EXERCISE AIM: Each time a line of the listing holds "computer", copy that line.
[DATASET ENTRIES Boundary: Start]
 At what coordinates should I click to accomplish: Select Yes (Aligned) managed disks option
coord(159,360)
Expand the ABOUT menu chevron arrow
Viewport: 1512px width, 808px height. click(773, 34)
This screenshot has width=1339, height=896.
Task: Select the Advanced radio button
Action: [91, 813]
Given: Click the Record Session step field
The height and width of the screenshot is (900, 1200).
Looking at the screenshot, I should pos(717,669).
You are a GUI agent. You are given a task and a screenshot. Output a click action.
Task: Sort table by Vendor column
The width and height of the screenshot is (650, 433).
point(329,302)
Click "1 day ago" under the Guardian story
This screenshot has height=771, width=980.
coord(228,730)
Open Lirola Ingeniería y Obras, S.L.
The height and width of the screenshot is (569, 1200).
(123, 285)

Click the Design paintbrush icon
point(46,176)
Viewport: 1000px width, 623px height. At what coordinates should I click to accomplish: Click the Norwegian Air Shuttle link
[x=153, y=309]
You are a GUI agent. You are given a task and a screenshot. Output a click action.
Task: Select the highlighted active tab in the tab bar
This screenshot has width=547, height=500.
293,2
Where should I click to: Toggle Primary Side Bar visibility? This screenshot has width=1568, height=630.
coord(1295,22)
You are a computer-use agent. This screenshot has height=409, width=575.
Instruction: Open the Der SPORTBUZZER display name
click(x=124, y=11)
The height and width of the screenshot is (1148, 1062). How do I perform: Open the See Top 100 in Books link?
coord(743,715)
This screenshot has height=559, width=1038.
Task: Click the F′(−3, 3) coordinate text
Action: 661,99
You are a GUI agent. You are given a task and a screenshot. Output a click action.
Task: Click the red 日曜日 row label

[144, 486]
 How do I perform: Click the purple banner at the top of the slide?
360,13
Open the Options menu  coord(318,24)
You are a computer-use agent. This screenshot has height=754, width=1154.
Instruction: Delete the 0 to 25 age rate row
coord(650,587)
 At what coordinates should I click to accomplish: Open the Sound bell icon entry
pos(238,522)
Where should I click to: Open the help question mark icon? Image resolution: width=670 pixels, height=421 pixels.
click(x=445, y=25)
[DATASET ENTRIES Boundary: End]
TASK RESPONSE:
You are a computer-use agent. This screenshot has height=409, width=575.
You are a computer-use agent. This screenshot has height=754, width=1154.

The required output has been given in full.